Welcome to the Battle of the Lukes.

Photograph courtesy of Luke Stone's Instagram.

Happy Tuesday, all. I’m tired this morning, probably because I couldn’t sleep after digesting the spicy serving of man drama The Bachelorette served up for us last night.

I know you all terribly missed my update last week, and for that I’m sorry. Your correspondent was on a flight somewhere over Georgia when the show aired, and I’m pretty sure I can’t expense in-flight wi-fi (paging Washingtonian HR). All that really matters: Our Bethesda representative, Joey Jones, left us for a better place. (He’s still alive, just, you know, no longer on the show.)

Last night’s episode kicked off with the men being told that they were finally leaving the Bachelor Mansion! It’s really the moment all contestants wait for—which exotic locale will we be ferried to this season? A remote island off the coast of Indonesia? A fjord-dotted hillside in Iceland? A penthouse overlooking the neon glow of Hong Kong?

Nope. Guess again! They’re going to…Newport, Rhode Island! The men cheer and act ecstatic, but literally no one can be excited about this. I mean, come on, at least send them to like, Canada or something!

(Side note: JPJ is wearing a joutfit during this entire scene. The man continues to fascinate.)

Once in New England, Hannah B. goes on a one-one-one date to Boston with Jed, the Jack Johnson-wannabe, and they do their best Good Will Hunting impression, frolicking about the cobblestoned, turret-topped city. Smooches ensue, Hannah B. dumps lighter fluid all over American history, then strikes a match by trying to describe the Boston Tea Party, and they get relationship advice from the Boston Celtics because, well, why not?
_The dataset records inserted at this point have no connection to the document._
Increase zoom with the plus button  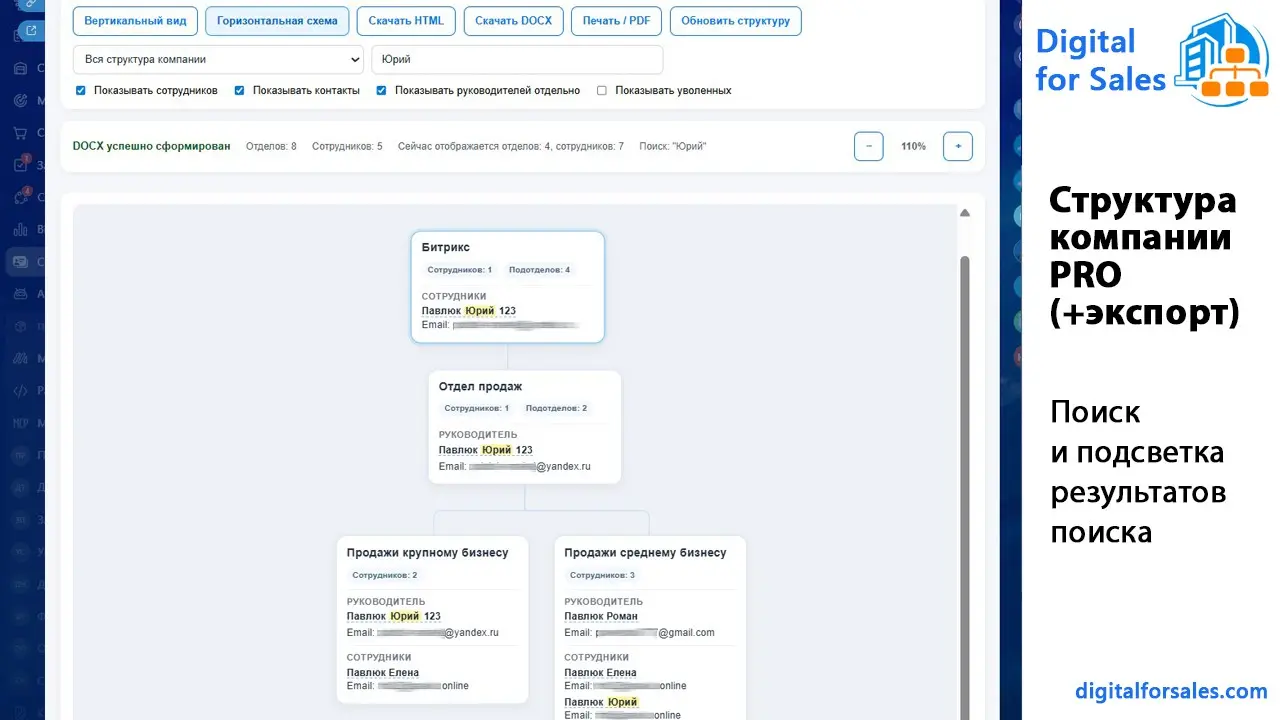pos(957,145)
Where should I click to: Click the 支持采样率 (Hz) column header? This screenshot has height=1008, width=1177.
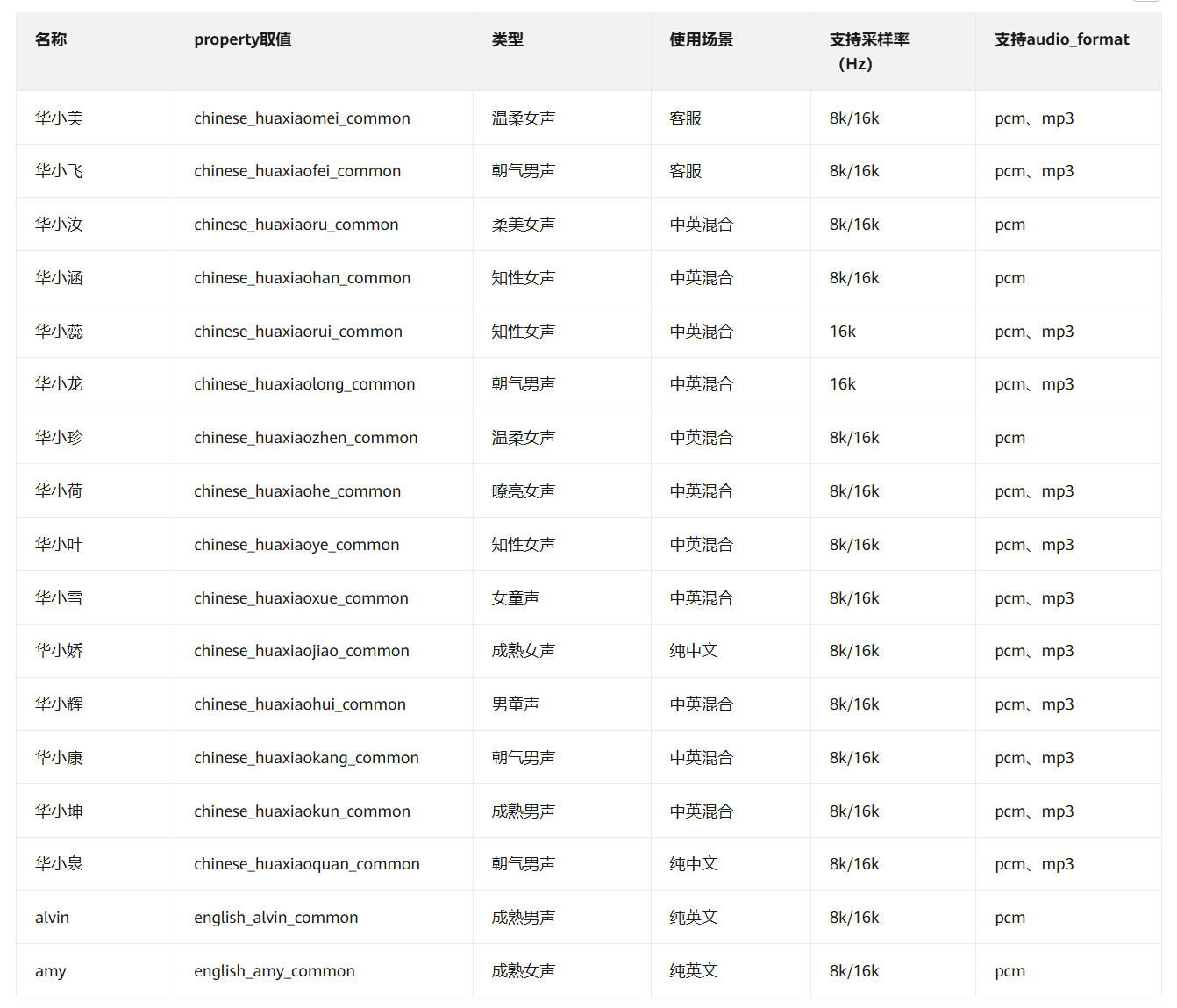(868, 51)
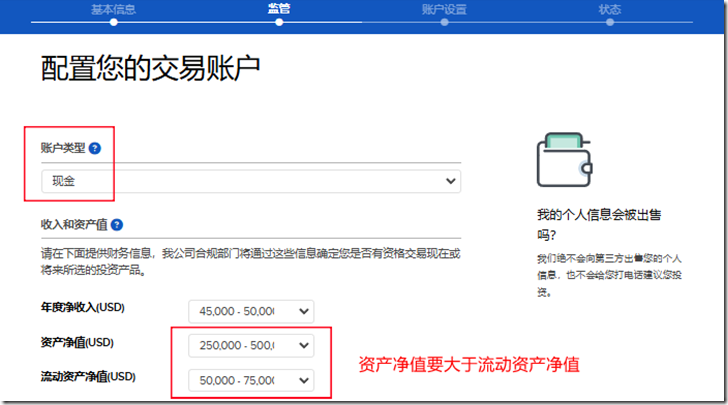Open the 账户类型 dropdown showing 现金
The width and height of the screenshot is (728, 405).
[x=251, y=181]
But—back to our Washington boys. A card for the group date arrives and JPJ, who is lounging on a countertop like a tracksuit-clad Adonis, volunteers to read it. When he gets to his name, he rattles off the whole thing—John. Paul. Jones.—because the man is a brand at this point and he is nothing if not committed.

Luke S. is on the group date, too, and as the men amble up to Hannah B., it is revealed they’ll have to break into teams and face off against each other in a rugby match. They each get decked out in matching white shorts, one team in green shirts, the other in blue-and-white striped ones, and the camera pans to Luke S.
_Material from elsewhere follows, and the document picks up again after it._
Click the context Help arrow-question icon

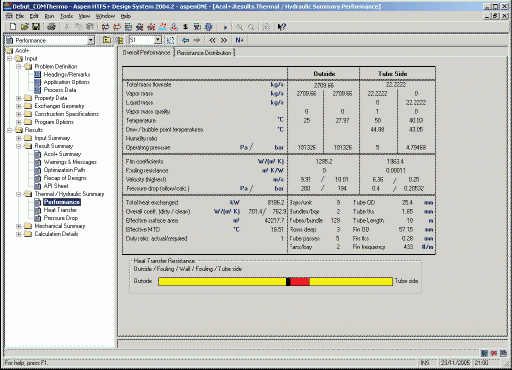click(x=282, y=27)
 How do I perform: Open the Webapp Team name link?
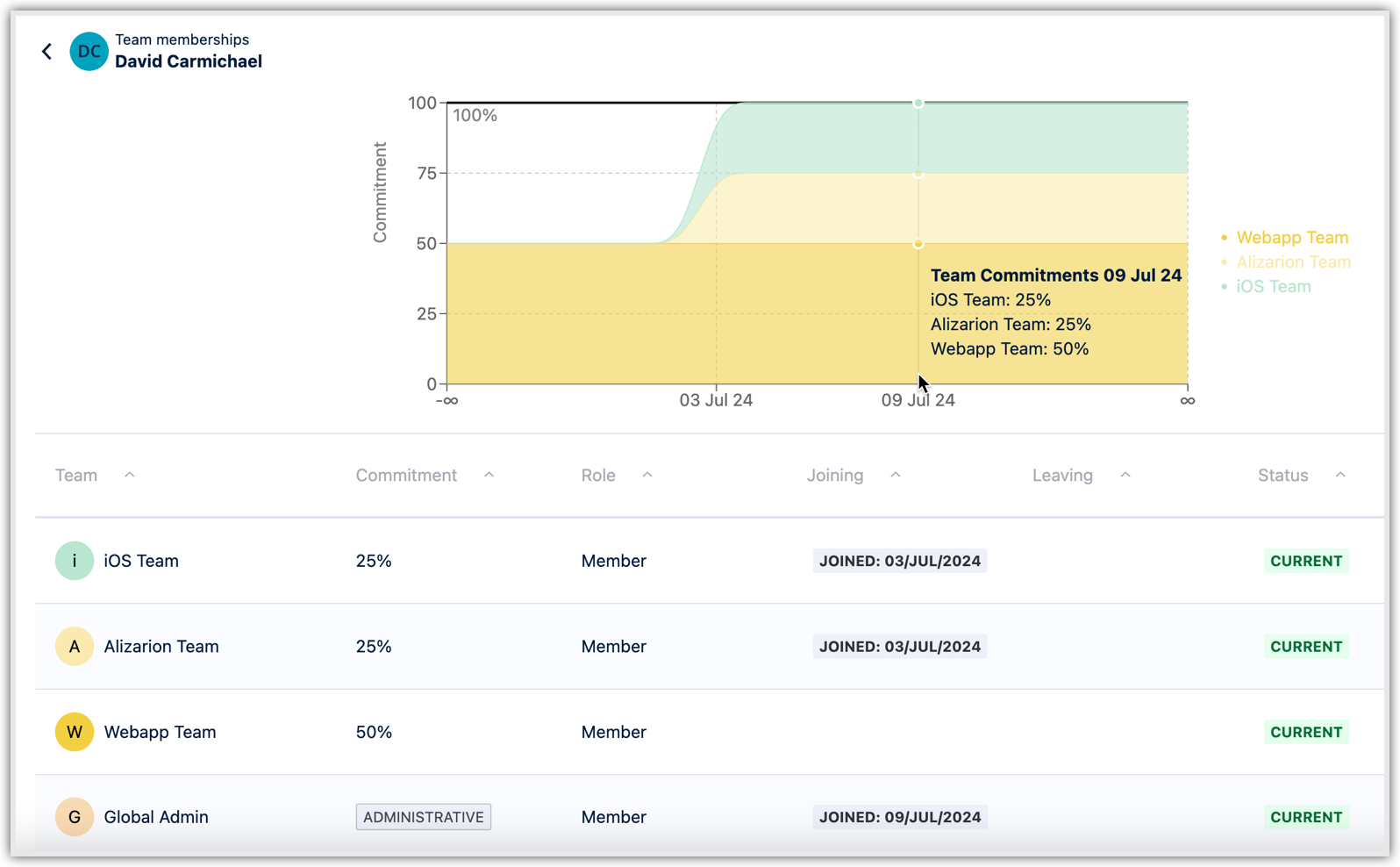tap(160, 732)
“Rugby is a pretty gruesome sport. It’ll be rough,” he says to the camera before looking off to gaze at the pitch, as if he’s a WWI soldier staring over the trenches of the Somme.

Then the camera pans to JPJ, with his face paint and locks a-flowin’. He opens his mouth, and something kind of similar to “AHHHH OHHH YEAHHH LET’S GO MANNNN” comes out, his Mel Gibson Braveheart cry as he faces the battle for Hannah B.’s heart.

The match kicks off, and immediately the guys are ruthless. JPJ grabs the ball and takes off down the field, and good god that man has some beautiful hair. It flows behind him in the wind, long legs pumping, and he looks like a gorgeous, two-legged Seabiscuit.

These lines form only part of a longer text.